# RECORDS FOR THE EXERCISE

========

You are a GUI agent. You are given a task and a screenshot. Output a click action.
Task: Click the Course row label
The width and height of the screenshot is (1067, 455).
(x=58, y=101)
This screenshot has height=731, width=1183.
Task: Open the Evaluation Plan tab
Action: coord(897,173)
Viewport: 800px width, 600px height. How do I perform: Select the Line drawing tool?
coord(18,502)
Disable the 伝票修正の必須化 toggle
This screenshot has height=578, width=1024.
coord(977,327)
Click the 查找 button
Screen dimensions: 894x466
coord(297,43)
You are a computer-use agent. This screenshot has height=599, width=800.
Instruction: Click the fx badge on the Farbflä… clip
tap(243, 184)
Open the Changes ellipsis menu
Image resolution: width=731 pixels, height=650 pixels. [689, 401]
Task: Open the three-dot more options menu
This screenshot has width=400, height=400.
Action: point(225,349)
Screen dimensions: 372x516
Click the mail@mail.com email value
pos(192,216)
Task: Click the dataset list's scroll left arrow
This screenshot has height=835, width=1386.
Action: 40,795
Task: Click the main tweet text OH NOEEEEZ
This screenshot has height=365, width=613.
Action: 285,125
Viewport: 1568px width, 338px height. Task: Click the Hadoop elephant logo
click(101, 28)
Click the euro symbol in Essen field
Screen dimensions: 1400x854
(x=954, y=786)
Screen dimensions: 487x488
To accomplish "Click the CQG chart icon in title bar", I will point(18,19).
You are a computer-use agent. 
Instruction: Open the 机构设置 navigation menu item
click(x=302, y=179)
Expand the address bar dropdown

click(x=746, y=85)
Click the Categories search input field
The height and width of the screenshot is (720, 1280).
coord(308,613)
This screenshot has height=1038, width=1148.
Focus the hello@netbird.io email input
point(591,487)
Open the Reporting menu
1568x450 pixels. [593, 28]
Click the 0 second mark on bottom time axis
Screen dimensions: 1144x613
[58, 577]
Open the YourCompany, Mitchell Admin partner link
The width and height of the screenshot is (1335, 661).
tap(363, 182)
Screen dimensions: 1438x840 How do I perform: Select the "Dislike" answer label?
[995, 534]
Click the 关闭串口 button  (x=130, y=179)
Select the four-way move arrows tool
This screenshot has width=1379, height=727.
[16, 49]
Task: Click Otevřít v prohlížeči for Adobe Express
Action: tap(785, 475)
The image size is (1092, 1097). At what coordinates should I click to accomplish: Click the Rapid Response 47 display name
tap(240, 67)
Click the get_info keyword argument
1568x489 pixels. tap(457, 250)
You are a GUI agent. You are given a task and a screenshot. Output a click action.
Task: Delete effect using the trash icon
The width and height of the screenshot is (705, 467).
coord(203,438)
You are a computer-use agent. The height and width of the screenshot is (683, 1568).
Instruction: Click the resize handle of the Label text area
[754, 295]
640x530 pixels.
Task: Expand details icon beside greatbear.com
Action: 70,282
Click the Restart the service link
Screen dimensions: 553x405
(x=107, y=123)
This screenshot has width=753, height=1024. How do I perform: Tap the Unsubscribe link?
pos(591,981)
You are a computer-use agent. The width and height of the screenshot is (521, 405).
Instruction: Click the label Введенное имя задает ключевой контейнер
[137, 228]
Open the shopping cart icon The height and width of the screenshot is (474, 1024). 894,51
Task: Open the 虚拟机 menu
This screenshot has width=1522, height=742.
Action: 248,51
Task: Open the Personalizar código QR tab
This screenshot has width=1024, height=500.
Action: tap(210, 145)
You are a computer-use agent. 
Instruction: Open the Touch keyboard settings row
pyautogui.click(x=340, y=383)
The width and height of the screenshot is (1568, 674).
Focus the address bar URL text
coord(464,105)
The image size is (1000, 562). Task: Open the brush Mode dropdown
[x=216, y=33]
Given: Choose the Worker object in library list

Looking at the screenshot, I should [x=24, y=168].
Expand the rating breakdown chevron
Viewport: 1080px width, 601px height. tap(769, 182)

========

# WHAT YOU NEED TO DO
An exact copy of the lines from the one containing "Given: Choose the" through the last line of the material, both included, is to be printed, and nothing else.

# SOLVED EXERCISE
Given: Choose the Worker object in library list

Looking at the screenshot, I should [x=24, y=168].
Expand the rating breakdown chevron
Viewport: 1080px width, 601px height. tap(769, 182)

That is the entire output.